→ Collected data entries:

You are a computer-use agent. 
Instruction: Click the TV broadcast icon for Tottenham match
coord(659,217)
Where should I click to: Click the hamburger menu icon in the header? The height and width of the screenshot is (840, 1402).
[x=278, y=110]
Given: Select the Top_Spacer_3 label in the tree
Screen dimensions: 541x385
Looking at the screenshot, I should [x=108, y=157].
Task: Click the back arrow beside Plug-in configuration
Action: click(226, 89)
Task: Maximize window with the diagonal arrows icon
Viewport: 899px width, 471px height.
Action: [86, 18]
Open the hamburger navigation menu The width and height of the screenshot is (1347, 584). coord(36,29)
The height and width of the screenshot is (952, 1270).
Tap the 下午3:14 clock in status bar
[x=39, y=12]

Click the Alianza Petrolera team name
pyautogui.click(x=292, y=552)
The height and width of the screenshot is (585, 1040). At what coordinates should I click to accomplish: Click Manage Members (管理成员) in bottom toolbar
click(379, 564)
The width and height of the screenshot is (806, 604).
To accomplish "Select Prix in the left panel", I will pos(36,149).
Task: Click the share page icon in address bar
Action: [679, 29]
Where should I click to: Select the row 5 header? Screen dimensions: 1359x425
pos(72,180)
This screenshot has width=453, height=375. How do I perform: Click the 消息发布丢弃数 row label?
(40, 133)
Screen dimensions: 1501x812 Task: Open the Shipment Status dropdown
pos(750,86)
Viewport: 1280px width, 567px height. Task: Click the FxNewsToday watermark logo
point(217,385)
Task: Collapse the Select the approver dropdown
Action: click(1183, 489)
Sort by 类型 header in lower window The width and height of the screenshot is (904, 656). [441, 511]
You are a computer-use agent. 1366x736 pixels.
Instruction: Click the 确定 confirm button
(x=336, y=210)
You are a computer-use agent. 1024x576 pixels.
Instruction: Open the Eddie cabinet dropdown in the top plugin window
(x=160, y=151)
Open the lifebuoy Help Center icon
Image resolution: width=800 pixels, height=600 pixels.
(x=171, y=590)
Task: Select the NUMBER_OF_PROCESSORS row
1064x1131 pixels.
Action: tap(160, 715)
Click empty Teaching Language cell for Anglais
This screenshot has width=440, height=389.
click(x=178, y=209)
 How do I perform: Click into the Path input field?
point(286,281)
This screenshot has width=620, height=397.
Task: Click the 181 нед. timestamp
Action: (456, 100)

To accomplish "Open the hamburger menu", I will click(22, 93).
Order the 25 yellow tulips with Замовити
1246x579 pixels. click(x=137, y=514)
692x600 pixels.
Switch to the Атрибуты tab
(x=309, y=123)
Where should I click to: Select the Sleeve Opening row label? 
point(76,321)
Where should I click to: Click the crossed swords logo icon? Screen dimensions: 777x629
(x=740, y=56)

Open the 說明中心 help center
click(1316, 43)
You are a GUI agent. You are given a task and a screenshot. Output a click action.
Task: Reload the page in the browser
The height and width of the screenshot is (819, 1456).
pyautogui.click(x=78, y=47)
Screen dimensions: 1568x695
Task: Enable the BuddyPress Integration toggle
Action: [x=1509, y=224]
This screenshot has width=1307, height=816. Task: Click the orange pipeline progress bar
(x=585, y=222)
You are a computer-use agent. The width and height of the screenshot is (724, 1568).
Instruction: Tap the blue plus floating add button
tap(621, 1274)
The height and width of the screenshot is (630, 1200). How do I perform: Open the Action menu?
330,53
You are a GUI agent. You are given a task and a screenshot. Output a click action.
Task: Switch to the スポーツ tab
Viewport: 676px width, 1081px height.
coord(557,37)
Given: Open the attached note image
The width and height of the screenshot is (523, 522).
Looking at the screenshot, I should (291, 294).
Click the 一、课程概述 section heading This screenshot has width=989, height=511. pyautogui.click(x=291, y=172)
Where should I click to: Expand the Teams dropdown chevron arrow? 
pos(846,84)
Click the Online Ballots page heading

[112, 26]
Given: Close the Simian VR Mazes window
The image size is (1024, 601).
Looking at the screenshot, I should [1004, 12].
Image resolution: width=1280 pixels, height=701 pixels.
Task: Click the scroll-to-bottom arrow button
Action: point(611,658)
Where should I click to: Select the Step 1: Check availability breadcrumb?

→ Work to complete:
Reproduce all the records precisely.

→ Expected answer:
You are a computer-use agent. 
Instruction: Click the TV broadcast icon for Tottenham match
coord(659,217)
Where should I click to: Click the hamburger menu icon in the header? The height and width of the screenshot is (840, 1402).
[x=278, y=110]
Given: Select the Top_Spacer_3 label in the tree
Screen dimensions: 541x385
Looking at the screenshot, I should [x=108, y=157].
Task: Click the back arrow beside Plug-in configuration
Action: click(226, 89)
Task: Maximize window with the diagonal arrows icon
Viewport: 899px width, 471px height.
Action: [86, 18]
Open the hamburger navigation menu The width and height of the screenshot is (1347, 584). coord(36,29)
The height and width of the screenshot is (952, 1270).
Tap the 下午3:14 clock in status bar
[x=39, y=12]

Click the Alianza Petrolera team name
pyautogui.click(x=292, y=552)
The height and width of the screenshot is (585, 1040). At what coordinates should I click to accomplish: Click Manage Members (管理成员) in bottom toolbar
click(379, 564)
The width and height of the screenshot is (806, 604).
To accomplish "Select Prix in the left panel", I will pos(36,149).
Task: Click the share page icon in address bar
Action: [679, 29]
Where should I click to: Select the row 5 header? Screen dimensions: 1359x425
pos(72,180)
This screenshot has width=453, height=375. How do I perform: Click the 消息发布丢弃数 row label?
(40, 133)
Screen dimensions: 1501x812 Task: Open the Shipment Status dropdown
pos(750,86)
Viewport: 1280px width, 567px height. Task: Click the FxNewsToday watermark logo
point(217,385)
Task: Collapse the Select the approver dropdown
Action: click(1183, 489)
Sort by 类型 header in lower window The width and height of the screenshot is (904, 656). [441, 511]
You are a computer-use agent. 1366x736 pixels.
Instruction: Click the 确定 confirm button
(x=336, y=210)
You are a computer-use agent. 1024x576 pixels.
Instruction: Open the Eddie cabinet dropdown in the top plugin window
(x=160, y=151)
Open the lifebuoy Help Center icon
Image resolution: width=800 pixels, height=600 pixels.
(x=171, y=590)
Task: Select the NUMBER_OF_PROCESSORS row
1064x1131 pixels.
Action: tap(160, 715)
Click empty Teaching Language cell for Anglais
This screenshot has width=440, height=389.
click(x=178, y=209)
 How do I perform: Click into the Path input field?
point(286,281)
This screenshot has width=620, height=397.
Task: Click the 181 нед. timestamp
Action: (456, 100)

To accomplish "Open the hamburger menu", I will click(22, 93).
Order the 25 yellow tulips with Замовити
1246x579 pixels. click(x=137, y=514)
692x600 pixels.
Switch to the Атрибуты tab
(x=309, y=123)
Where should I click to: Select the Sleeve Opening row label? 
point(76,321)
Where should I click to: Click the crossed swords logo icon? Screen dimensions: 777x629
(x=740, y=56)

Open the 說明中心 help center
click(1316, 43)
You are a GUI agent. You are given a task and a screenshot. Output a click action.
Task: Reload the page in the browser
The height and width of the screenshot is (819, 1456).
pyautogui.click(x=78, y=47)
Screen dimensions: 1568x695
Task: Enable the BuddyPress Integration toggle
Action: [x=1509, y=224]
This screenshot has width=1307, height=816. Task: Click the orange pipeline progress bar
(x=585, y=222)
You are a computer-use agent. The width and height of the screenshot is (724, 1568).
Instruction: Tap the blue plus floating add button
tap(621, 1274)
The height and width of the screenshot is (630, 1200). How do I perform: Open the Action menu?
330,53
You are a GUI agent. You are given a task and a screenshot. Output a click action.
Task: Switch to the スポーツ tab
Viewport: 676px width, 1081px height.
coord(557,37)
Given: Open the attached note image
The width and height of the screenshot is (523, 522).
Looking at the screenshot, I should (291, 294).
Click the 一、课程概述 section heading This screenshot has width=989, height=511. pyautogui.click(x=291, y=172)
Where should I click to: Expand the Teams dropdown chevron arrow? 
pos(846,84)
Click the Online Ballots page heading

[112, 26]
Given: Close the Simian VR Mazes window
The image size is (1024, 601).
Looking at the screenshot, I should [1004, 12].
Image resolution: width=1280 pixels, height=701 pixels.
Task: Click the scroll-to-bottom arrow button
Action: point(611,658)
Where should I click to: Select the Step 1: Check availability breadcrumb?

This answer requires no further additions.